Download Abstract Human fetal liver is the major site of haematopoiesis

Abstract
Human fetal liver is the major site of haematopoiesis throughout
gestation but at around 12 – 13, weeks hepatogenesis becomes
prominent. In the first trimester, the fetal liver contains a number of
putative stem cell populations in microenvironmental niches. This study
was designed to investigate these stem cell populations to determine the
origins of hepatogenesis in fetal life and to determine the implications for
hepatic regeneration in adults.
Mesenchymal stem cells were isolated from fetal liver samples (flMSC) on
the basis of adherence to tissue culture plastic. The phenotype of the
adherent population, using flow cytometry was determined as: CD29+ve,
CD105+ve, CD90+ve, CD73+ve, HLA ABC+ve, CD271-ve, CD45-ve,
CD34-ve, CD133-ve, CD11b-ve & HLA DR-ve. Differentiation of flMSC into
osteogenic, adipogenic and chondrogenic lineages was also demonstrated
as confirmation of the multipotential nature of these cells. Cells which
were expanded clonally showed the same characteristics as the primary
cell population. Thus, MSC isolated from human fetal liver conformed to
criteria stipulated by International Society of Cellular Therapy (ISCT).
flMSC were extensively passaged in vitro to relatively large passage
numbers (P15). It was observed that there was a reduction in expression
of CD105 associated with a decrease in proliferative and differentiation
properties of the cells. These findings appeared to be associated with
chromosomal abnormalities and a shortening of telomere length over
increasing passage number, which could be considered as a triggering of
cell senescence. It was concluded that the early passage numbers of
flMSC (P4-P8) are optimum for all studies and that CD105 is a reliable
and accessible surrogate marker for identification of senescent cells.
flMSC were cultured in proprietary medium, supplemented with growth
factors which are known to stimulate hepatogenesis.

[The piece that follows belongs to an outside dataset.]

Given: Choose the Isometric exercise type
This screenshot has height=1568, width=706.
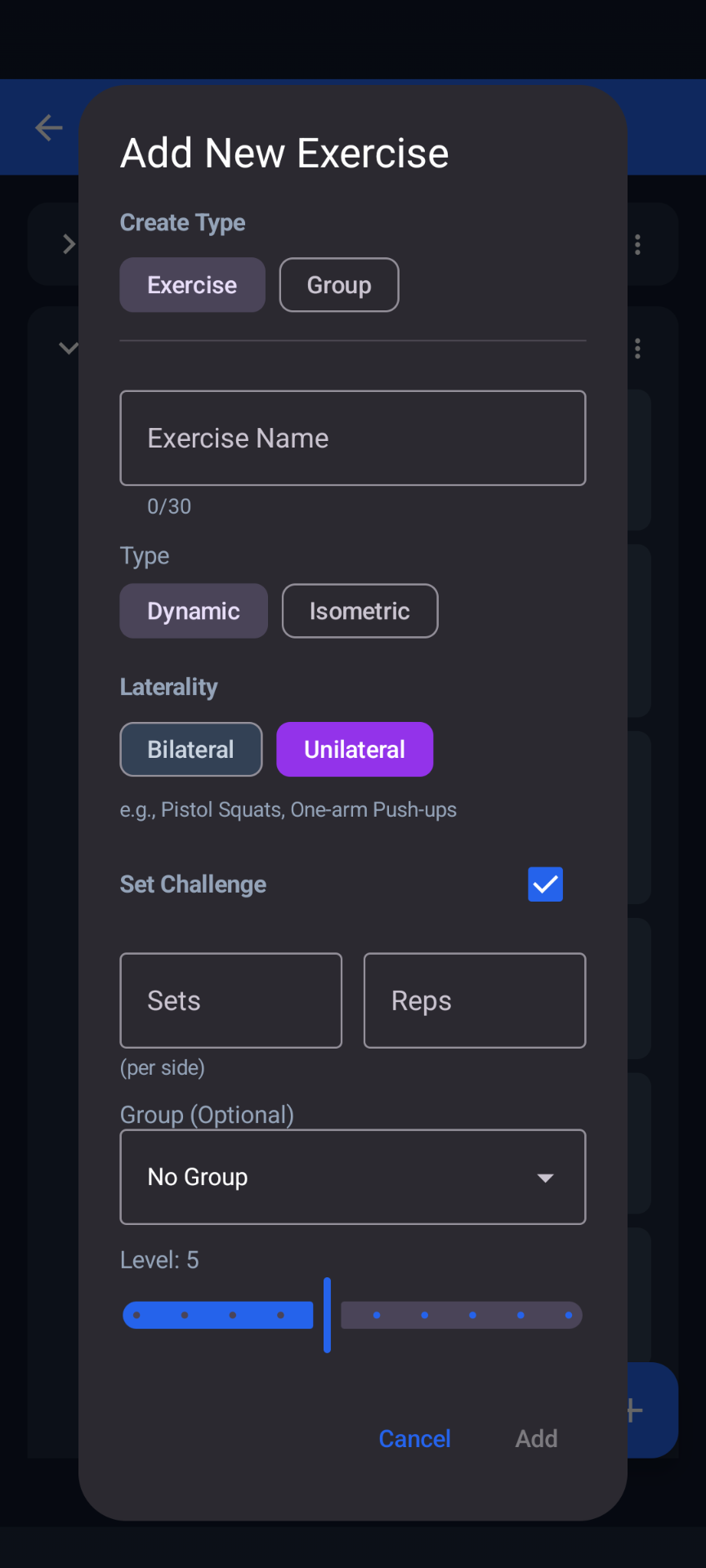Looking at the screenshot, I should (360, 611).
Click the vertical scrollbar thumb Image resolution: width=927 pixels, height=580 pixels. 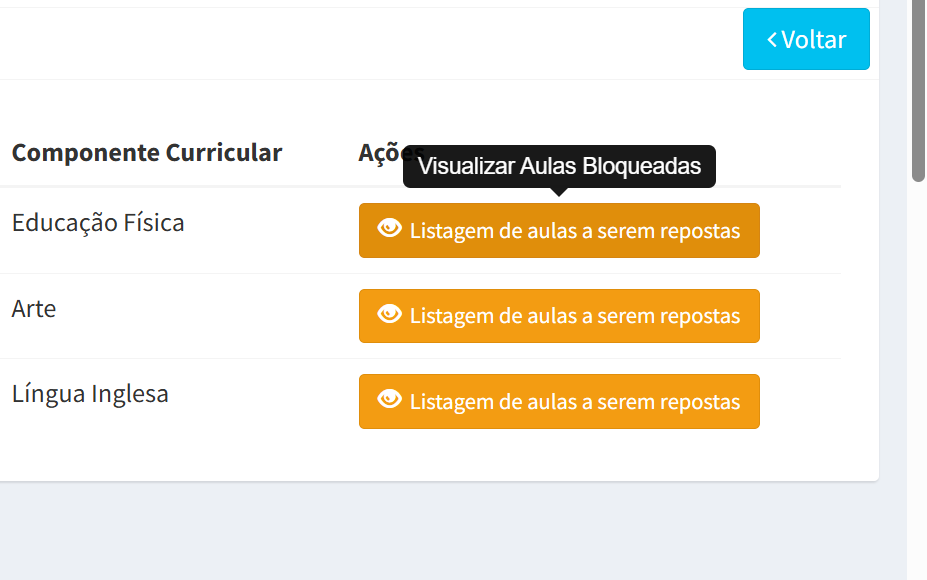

A greater degree of
hepatogenesis from flMSC was observed when the medium was
supplemented with oncostatin M (OSM), in comparison to culture in a
medium supplemented with fibroblast growth factor (FGF) or hepatocyte
growth factor (HGF). A hepatocyte-specific antibody and gene profiling
were used to analyse the development of flMSC in these culture
conditions.
Hepatic cluster formation (indocyanine green positive) was noted within 3
days when flMSC cultured in the presence of FGF. Then after subsequent
adding of OSM, cultured flMSC stained positively by flow cytometric
analysis using an optimised hepatocyte-specific antibody and gene
expression studies confirmed the presence of albumin, alpha-fetoprotein,
factor VIII and tryptophan 2,3 dioxygenase in these cells. The cells acquired a polygonal
morphology, similar to that of adult hepatocytes.
The flMSC characterised in this study were shown to possess
immunomodulatory activity: they do not induce a T-cell response and
they have an immunosuppressive effect on T-cells in mixed lymphocyte
culture. flMSC differentiated to hepatocytes have the same immunological
properties as undifferentiated flMSC, despite expression of HLA DR when
the cells are exposed to pro-inflammatory cytokines.
This study shows that human fetal liver-derived MSC can develop into
Functional hepatocytes in vitro and that these end-stage cells have
immunomodulatory properties. This de novo source of hepatic tissue
could have therapeutic utility with potential for transplantation across HLA
barriers.